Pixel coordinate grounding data
......

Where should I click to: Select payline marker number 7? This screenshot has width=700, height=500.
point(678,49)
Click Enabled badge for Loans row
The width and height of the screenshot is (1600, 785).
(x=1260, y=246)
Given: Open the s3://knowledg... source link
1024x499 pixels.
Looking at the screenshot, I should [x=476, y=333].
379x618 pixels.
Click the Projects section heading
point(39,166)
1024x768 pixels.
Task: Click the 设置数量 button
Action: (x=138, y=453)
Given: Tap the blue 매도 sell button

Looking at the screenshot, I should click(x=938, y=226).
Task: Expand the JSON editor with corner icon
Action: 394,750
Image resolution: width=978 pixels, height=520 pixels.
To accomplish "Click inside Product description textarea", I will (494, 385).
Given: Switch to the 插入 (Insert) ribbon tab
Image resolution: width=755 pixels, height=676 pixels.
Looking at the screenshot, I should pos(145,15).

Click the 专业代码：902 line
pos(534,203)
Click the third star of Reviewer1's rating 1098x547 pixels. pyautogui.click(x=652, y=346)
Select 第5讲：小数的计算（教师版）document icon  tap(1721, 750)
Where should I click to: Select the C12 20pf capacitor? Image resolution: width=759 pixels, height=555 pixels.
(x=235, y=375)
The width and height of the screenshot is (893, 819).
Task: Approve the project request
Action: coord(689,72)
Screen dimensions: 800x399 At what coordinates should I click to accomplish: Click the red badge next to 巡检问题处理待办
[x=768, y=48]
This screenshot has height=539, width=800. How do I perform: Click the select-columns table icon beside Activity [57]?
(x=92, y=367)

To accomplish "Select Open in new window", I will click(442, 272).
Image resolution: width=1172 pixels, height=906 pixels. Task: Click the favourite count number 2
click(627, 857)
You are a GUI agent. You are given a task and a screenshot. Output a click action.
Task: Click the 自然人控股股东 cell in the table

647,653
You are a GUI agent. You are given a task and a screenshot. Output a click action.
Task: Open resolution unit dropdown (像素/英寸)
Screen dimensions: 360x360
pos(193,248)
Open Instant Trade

......

#### [AIM OF THE EXERCISE]
Output the data exactly, in full.

#### [SOLVED EXERCISE]
Where should I click to: Select payline marker number 7? This screenshot has width=700, height=500.
point(678,49)
Click Enabled badge for Loans row
The width and height of the screenshot is (1600, 785).
(x=1260, y=246)
Given: Open the s3://knowledg... source link
1024x499 pixels.
Looking at the screenshot, I should [x=476, y=333].
379x618 pixels.
Click the Projects section heading
point(39,166)
1024x768 pixels.
Task: Click the 设置数量 button
Action: (x=138, y=453)
Given: Tap the blue 매도 sell button

Looking at the screenshot, I should click(x=938, y=226).
Task: Expand the JSON editor with corner icon
Action: 394,750
Image resolution: width=978 pixels, height=520 pixels.
To accomplish "Click inside Product description textarea", I will (494, 385).
Given: Switch to the 插入 (Insert) ribbon tab
Image resolution: width=755 pixels, height=676 pixels.
Looking at the screenshot, I should pos(145,15).

Click the 专业代码：902 line
pos(534,203)
Click the third star of Reviewer1's rating 1098x547 pixels. pyautogui.click(x=652, y=346)
Select 第5讲：小数的计算（教师版）document icon  tap(1721, 750)
Where should I click to: Select the C12 20pf capacitor? Image resolution: width=759 pixels, height=555 pixels.
(x=235, y=375)
The width and height of the screenshot is (893, 819).
Task: Approve the project request
Action: coord(689,72)
Screen dimensions: 800x399 At what coordinates should I click to accomplish: Click the red badge next to 巡检问题处理待办
[x=768, y=48]
This screenshot has height=539, width=800. How do I perform: Click the select-columns table icon beside Activity [57]?
(x=92, y=367)

To accomplish "Select Open in new window", I will click(442, 272).
Image resolution: width=1172 pixels, height=906 pixels. Task: Click the favourite count number 2
click(627, 857)
You are a GUI agent. You are given a task and a screenshot. Output a click action.
Task: Click the 自然人控股股东 cell in the table

647,653
You are a GUI agent. You are given a task and a screenshot. Output a click action.
Task: Open resolution unit dropdown (像素/英寸)
Screen dimensions: 360x360
pos(193,248)
Open Instant Trade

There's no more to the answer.